§ **Prompt**:
Reproduce, word for word, the part of the entries that opens with the line containing "You are a computer-use agent. 542x370 pixels." and closes with the line containing "Action: [x=276, y=83]", with both of those lines included.

§ **Provided material**:

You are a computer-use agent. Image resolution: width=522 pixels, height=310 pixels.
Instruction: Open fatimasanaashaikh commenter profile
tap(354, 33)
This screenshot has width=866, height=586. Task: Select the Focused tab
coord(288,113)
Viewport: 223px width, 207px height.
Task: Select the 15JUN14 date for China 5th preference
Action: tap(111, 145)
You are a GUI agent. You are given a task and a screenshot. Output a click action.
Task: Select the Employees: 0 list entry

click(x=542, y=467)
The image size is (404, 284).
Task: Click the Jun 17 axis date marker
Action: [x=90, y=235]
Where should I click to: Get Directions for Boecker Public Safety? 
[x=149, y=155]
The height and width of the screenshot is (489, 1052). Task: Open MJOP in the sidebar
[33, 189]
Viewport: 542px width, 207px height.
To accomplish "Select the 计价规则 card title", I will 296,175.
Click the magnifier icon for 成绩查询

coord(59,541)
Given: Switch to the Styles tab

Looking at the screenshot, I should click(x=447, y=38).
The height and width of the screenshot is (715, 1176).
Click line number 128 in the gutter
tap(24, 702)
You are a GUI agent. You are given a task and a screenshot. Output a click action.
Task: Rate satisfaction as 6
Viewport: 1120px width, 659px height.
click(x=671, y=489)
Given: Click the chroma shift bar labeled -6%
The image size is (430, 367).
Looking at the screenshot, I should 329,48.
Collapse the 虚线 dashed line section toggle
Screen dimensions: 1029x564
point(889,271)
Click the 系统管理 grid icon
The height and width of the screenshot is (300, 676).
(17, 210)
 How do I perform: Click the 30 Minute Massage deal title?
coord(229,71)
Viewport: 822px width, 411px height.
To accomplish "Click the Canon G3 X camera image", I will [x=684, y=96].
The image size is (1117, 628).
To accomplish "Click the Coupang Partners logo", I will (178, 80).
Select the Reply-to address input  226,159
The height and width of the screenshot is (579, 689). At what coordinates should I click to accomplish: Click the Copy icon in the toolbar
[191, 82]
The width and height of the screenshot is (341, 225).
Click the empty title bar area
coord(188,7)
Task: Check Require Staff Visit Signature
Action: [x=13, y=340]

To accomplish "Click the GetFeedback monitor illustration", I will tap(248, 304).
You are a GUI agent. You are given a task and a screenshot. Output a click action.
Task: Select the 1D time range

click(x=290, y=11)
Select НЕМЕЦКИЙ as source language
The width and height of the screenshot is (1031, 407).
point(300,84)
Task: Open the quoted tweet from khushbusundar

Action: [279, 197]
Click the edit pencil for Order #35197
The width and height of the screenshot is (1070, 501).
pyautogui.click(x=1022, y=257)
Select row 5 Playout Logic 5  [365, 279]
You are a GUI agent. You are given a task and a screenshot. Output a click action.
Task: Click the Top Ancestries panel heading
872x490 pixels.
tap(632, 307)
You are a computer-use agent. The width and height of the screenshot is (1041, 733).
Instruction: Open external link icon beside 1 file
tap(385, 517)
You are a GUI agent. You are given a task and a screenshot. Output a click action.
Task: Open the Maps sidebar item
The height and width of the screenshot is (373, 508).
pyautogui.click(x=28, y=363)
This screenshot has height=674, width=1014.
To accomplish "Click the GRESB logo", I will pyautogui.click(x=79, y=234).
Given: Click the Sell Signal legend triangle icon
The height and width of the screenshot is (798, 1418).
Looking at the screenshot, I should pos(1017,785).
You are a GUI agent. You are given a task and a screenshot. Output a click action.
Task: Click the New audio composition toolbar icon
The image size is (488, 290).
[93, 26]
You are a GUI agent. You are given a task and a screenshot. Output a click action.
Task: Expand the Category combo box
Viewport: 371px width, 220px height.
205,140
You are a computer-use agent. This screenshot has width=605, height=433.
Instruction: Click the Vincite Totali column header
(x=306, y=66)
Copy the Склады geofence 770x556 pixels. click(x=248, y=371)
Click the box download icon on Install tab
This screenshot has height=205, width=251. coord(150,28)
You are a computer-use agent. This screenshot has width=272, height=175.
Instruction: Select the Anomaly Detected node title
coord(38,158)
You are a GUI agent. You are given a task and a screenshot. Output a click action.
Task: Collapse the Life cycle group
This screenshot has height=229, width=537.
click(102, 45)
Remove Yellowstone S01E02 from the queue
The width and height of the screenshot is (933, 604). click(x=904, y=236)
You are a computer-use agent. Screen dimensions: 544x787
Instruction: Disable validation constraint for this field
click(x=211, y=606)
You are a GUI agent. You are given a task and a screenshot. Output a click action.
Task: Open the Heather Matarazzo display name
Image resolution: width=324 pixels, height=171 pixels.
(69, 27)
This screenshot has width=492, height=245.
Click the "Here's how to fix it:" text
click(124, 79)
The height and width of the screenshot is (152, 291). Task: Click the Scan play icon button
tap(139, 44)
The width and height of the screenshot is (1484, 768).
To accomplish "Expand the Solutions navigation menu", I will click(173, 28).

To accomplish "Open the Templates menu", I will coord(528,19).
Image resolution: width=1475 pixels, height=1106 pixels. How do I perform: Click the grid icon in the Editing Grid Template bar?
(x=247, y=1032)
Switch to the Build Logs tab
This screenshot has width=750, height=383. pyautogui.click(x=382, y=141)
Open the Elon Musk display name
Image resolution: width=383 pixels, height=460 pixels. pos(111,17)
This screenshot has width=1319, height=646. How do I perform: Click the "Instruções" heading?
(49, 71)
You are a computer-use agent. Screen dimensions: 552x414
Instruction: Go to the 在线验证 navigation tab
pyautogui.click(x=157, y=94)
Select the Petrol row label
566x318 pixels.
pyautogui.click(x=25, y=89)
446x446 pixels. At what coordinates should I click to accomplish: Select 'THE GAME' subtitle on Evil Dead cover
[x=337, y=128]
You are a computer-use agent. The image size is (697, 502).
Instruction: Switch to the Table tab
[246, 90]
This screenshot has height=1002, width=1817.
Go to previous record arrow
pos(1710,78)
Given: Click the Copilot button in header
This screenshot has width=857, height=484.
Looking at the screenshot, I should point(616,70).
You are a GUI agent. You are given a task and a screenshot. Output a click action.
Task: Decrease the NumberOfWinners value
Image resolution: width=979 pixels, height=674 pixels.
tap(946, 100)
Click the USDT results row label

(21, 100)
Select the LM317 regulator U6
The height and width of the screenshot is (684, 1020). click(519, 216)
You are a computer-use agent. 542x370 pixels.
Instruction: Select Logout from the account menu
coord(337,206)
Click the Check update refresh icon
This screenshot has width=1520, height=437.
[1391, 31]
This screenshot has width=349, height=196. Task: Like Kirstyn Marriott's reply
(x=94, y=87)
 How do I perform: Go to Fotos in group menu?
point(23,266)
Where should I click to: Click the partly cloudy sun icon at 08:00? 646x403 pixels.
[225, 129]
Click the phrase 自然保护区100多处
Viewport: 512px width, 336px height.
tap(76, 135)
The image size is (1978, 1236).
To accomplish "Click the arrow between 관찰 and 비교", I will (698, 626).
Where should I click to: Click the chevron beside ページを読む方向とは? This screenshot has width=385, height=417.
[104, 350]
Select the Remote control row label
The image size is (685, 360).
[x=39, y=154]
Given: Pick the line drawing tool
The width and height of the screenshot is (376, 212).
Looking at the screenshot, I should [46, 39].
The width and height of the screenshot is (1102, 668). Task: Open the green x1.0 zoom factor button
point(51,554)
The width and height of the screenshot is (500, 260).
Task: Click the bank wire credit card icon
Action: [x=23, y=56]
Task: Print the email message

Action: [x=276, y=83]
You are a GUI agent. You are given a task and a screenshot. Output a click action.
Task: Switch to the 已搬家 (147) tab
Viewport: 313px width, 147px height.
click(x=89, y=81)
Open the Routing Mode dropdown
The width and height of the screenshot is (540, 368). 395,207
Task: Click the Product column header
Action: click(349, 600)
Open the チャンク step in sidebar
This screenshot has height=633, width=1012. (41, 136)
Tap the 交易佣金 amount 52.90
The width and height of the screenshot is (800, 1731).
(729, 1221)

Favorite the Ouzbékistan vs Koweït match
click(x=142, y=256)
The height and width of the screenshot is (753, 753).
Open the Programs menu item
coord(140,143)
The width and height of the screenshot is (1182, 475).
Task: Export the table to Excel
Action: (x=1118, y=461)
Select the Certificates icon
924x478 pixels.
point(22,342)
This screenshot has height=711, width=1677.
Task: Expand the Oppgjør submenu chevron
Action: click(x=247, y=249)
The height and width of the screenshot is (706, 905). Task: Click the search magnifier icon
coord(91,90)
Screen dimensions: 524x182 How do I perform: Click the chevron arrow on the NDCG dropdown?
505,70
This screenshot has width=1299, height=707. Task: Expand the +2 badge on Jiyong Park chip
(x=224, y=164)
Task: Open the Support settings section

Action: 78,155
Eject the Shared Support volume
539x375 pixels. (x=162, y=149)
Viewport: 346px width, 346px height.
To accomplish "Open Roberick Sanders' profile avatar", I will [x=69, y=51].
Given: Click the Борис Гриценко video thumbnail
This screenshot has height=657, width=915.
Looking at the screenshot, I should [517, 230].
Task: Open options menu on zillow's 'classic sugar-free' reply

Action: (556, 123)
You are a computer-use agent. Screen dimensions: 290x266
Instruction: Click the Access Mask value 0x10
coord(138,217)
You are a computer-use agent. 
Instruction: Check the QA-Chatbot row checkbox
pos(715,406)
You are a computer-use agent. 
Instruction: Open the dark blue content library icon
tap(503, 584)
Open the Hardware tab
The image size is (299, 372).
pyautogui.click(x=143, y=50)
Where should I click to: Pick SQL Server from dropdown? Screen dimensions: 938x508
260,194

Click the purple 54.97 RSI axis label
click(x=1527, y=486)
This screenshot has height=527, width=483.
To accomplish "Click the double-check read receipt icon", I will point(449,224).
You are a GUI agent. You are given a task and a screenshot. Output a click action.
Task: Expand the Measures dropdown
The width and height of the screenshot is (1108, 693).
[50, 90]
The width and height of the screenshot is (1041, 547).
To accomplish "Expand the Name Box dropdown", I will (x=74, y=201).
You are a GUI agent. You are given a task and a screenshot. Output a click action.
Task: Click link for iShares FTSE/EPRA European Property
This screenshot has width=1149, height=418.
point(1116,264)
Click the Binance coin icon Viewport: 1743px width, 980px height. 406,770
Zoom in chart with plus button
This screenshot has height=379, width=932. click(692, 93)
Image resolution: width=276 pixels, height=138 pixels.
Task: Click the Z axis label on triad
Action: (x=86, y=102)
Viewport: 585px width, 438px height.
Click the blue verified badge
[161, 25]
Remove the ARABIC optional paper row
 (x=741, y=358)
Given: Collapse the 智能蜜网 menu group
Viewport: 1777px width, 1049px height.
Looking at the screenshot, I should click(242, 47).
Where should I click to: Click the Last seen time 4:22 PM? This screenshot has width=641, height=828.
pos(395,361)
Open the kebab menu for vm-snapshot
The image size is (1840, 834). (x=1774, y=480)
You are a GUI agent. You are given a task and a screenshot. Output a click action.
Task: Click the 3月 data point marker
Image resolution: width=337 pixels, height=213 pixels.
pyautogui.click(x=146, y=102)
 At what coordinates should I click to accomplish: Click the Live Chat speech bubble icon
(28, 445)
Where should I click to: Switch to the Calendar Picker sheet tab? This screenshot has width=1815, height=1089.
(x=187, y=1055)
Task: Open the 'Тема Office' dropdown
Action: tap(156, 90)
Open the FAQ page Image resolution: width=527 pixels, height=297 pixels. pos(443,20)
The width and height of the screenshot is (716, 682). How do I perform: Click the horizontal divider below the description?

§ **Task output**:
You are a computer-use agent. 542x370 pixels.
Instruction: Select Logout from the account menu
coord(337,206)
Click the Check update refresh icon
This screenshot has width=1520, height=437.
[1391, 31]
This screenshot has width=349, height=196. Task: Like Kirstyn Marriott's reply
(x=94, y=87)
 How do I perform: Go to Fotos in group menu?
point(23,266)
Where should I click to: Click the partly cloudy sun icon at 08:00? 646x403 pixels.
[225, 129]
Click the phrase 自然保护区100多处
Viewport: 512px width, 336px height.
tap(76, 135)
The image size is (1978, 1236).
To accomplish "Click the arrow between 관찰 and 비교", I will (698, 626).
Where should I click to: Click the chevron beside ページを読む方向とは? This screenshot has width=385, height=417.
[104, 350]
Select the Remote control row label
The image size is (685, 360).
[x=39, y=154]
Given: Pick the line drawing tool
The width and height of the screenshot is (376, 212).
Looking at the screenshot, I should [46, 39].
The width and height of the screenshot is (1102, 668). Task: Open the green x1.0 zoom factor button
point(51,554)
The width and height of the screenshot is (500, 260).
Task: Click the bank wire credit card icon
Action: [x=23, y=56]
Task: Print the email message

Action: [x=276, y=83]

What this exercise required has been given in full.